With conferences and business meetings cancelled through the end of the year, restaurants in host cities are losing out on dine-arounds and catered events. At the same time, companies are missing the team building and interaction that happens over shared meals.
Carl Sobocinski, founder and president of multi-concept restaurant group Table 301 in Greenville, S.C, came up with a plan that helps both sides. The chefs from his restaurants—which range from Mediterranean tapas to French bistro fare and Southern cuisine—lead virtual cook-alongs.
While a number of operators around the country are bringing in some revenue through video cooking lessons, virtual tasting dinners and meal kit preparation demos on Zoom, Table 301 is doing this on a national scale with up to 200 participants. And Fortune 500 companies are footing the bill, which includes shipping a box of ingredients to each employee.
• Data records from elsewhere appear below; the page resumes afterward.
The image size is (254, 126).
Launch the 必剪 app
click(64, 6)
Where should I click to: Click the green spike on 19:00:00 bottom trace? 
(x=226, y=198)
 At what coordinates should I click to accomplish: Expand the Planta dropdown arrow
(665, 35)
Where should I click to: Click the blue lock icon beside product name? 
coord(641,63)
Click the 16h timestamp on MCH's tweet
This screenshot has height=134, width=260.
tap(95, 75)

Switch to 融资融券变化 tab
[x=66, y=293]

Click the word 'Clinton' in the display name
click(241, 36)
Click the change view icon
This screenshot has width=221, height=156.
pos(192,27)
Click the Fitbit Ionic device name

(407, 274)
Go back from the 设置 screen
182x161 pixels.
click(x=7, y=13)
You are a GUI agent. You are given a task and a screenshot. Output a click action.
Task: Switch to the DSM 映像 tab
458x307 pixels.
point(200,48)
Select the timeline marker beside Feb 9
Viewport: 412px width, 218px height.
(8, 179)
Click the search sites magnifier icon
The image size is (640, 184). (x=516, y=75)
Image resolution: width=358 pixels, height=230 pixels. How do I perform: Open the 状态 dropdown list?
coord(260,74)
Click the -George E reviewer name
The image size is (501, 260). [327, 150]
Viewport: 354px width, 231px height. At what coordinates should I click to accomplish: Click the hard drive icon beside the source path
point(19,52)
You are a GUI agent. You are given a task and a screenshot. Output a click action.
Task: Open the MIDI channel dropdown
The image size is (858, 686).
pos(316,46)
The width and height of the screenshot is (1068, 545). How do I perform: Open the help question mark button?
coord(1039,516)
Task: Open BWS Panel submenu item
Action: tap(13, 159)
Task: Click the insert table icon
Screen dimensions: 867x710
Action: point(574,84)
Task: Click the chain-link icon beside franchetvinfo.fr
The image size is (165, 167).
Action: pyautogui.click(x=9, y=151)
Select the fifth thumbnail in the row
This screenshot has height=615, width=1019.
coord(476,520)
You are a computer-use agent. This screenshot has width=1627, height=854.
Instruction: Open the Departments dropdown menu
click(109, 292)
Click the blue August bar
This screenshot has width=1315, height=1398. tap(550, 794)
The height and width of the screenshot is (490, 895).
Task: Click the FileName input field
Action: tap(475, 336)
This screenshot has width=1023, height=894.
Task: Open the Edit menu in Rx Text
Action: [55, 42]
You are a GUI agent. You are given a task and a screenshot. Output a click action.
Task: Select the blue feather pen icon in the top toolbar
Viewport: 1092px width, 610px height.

“The idea came first about when a big local fundraiser was canceled in April,” says Sobocinski. “Two hundred people bought tickets and we set up the event on Zoom, delivering boxes of ingredients to each attendee.” Some of the execs who attended worked for major corporations, including Michelin and a large hospital system, and approached Sobocinski to find out how they could connect their people through a similar virtual event.
Once Table 301 had a few virtual cook-alongs under its belt, the group posted photos and video clips on Instagram and Facebook, and word spread. The catering sales staff markets and organizes the cook-alongs with customers, and the catering kitchen staff assembles the ingredients—providing the opportunity for Sobocinski to get some of his employees back to work.
Corporate clients pay for their employees to attend and each participant receives a box of ingredients. Meals for four run $40 to $100 or higher, depending on the menu, and purchasers can add a bottle of wine for another $20 more. On the designated day, the recipients join the private event via Zoom or Facebook Live. One company offered two live virtual dinners on the same date—one on Eastern time and one on Pacific—encouraging employees to send in photos of their finished dishes for a “best plate” contest.
“The cook-alongs are live, so the chefs sometimes mess up and don’t follow the recipes exactly, but they make it a learning experience,” says Sobocinski. It’s low-pressure, interactive and fun, with Table 301 chefs bantering back and forth with participants as they go along and company execs chatting with viewers.
Even now that Table 301 concepts are open for indoor and/or outdoor dining, the virtual cook-alongs are still going strong. Sobocinski says he has bookings through October.